Written Category Winner
Melanie Golob first started to like science in high school; She had a few great science teachers who were passionate about the subject. She had a hard time picking a major in college because she didn’t want to focus on just one area of science. She chose biochemistry, because it combined multiple fields of science into one. After graduating, She worked with an organization called Mad Science, traveling to classrooms and fairs to show young kids that laboratory science can be fun. She started teaching while doing research in graduate school at UCLA, and fell in love with the idea of helping communicate science and research. After grad school, She taught summer school chemistry to a group of students who had previously failed. The most interesting thing she learned from that class was that many of the students just needed the concepts explained in a different way in order to understand them.
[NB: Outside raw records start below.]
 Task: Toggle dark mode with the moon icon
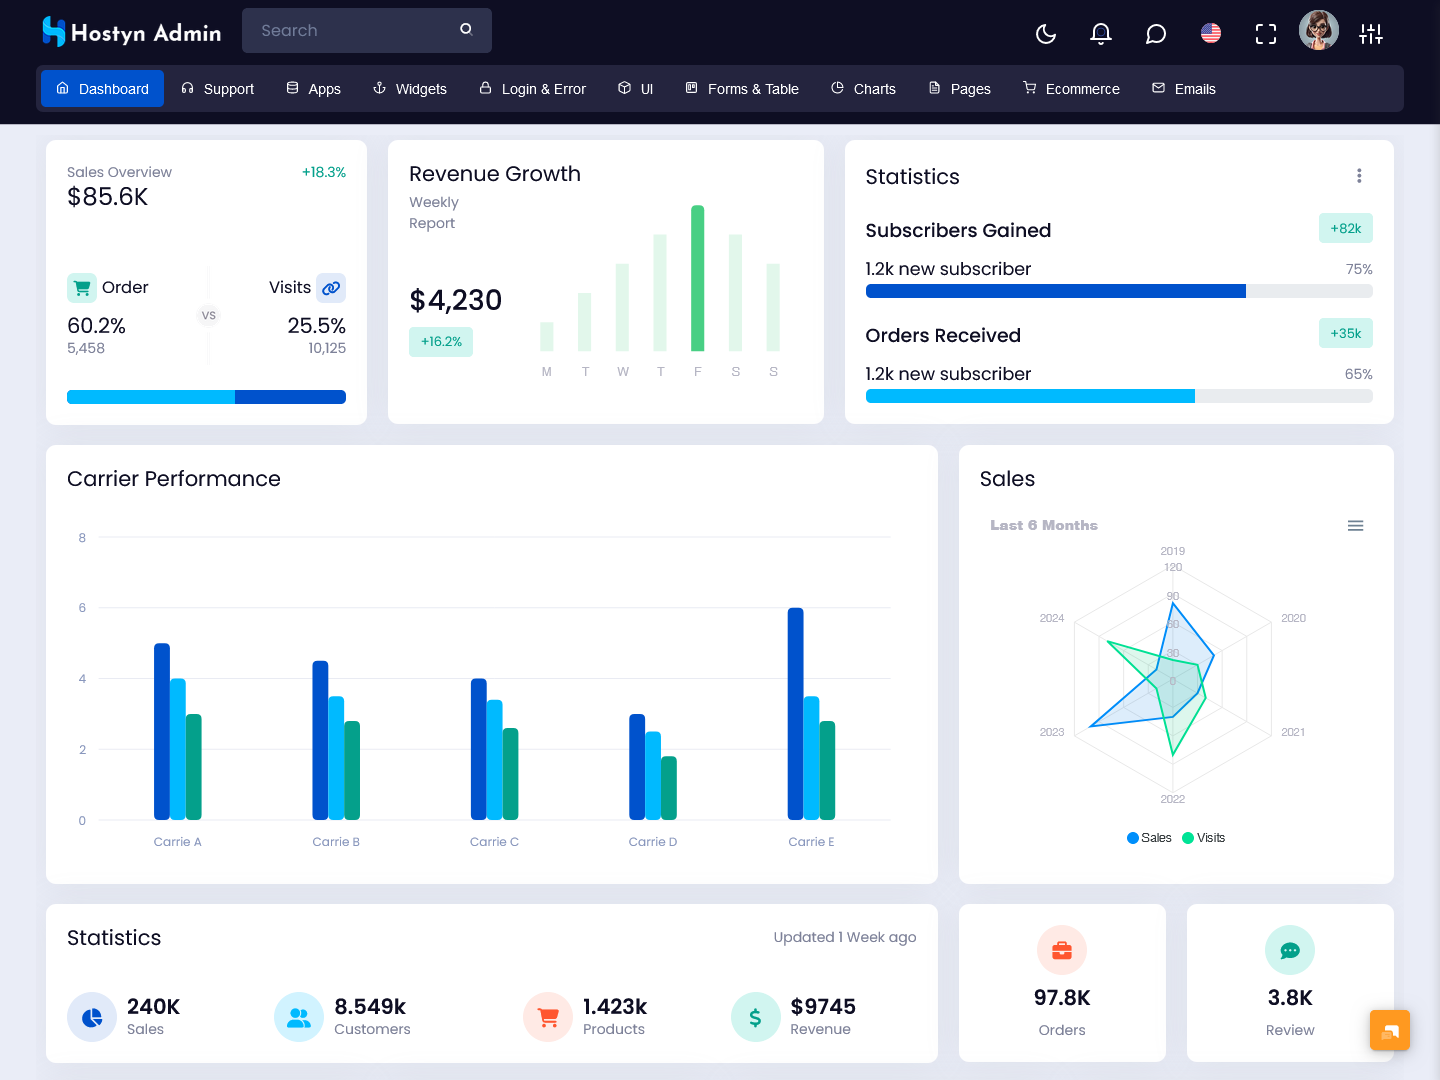pyautogui.click(x=1046, y=34)
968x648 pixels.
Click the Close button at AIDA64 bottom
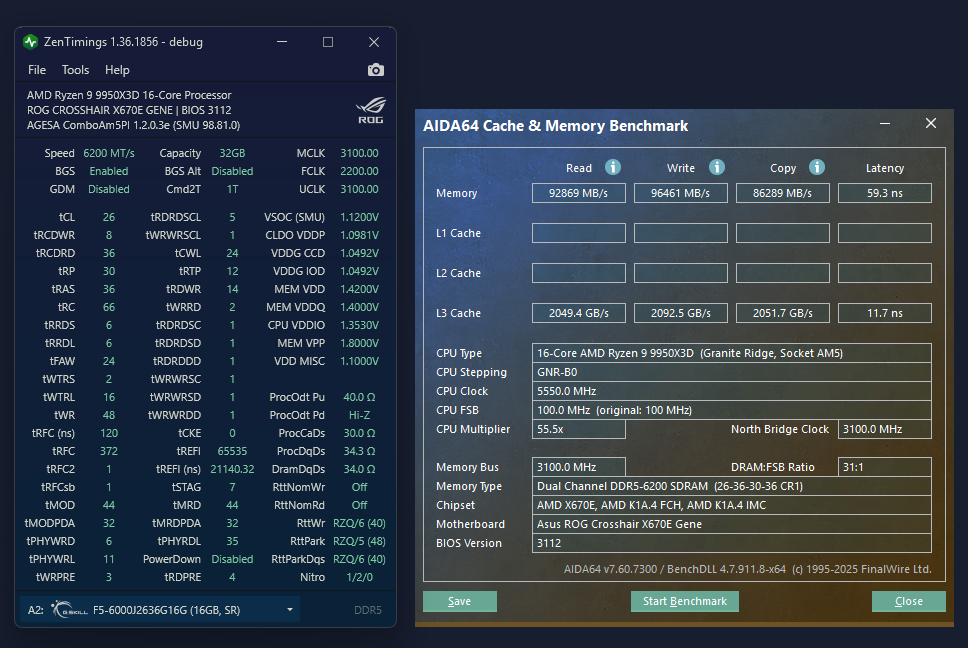click(x=908, y=601)
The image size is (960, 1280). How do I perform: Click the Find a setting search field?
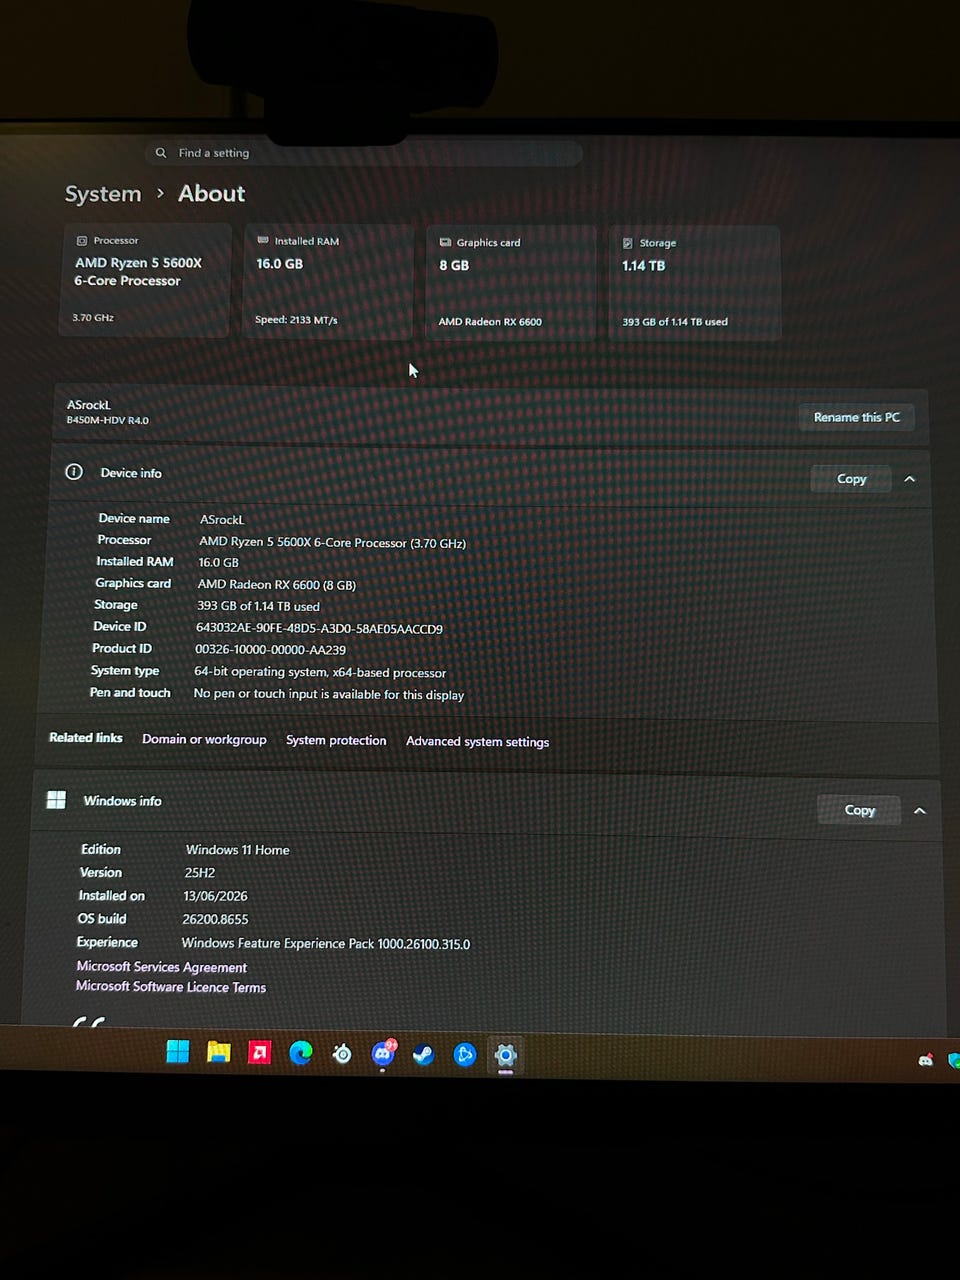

Her current work is with a company called Doctor Evidence, encouraging clinical-practice guideline developers to use the most current medical evidence in writing guidelines. She also communicates science every day to her almost-4 year old, who asks questions such as “Why does the sun go down?” and “Why do plants need light to grow?”
Visual Category Winner
Dianna Cowern received her BS in physics from MIT. While there, she worked on a dark matter detection experiment and on the electric vehicle team. She received a fellowship to study low-metallicity stars–the oldest stars in the universe–at the Harvard-Smithsonian Center for Astrophysics. During that time, she started her own educational channel on YouTube called Physics Girl. Her passion for outreach came from growing up on the small island of Kauai where there were limited opportunities to explore science beyond the classroom. She now works in the UCSD physics department as an outreach coordinator where she aims to reach today’s youth and spark curiosity through online science media!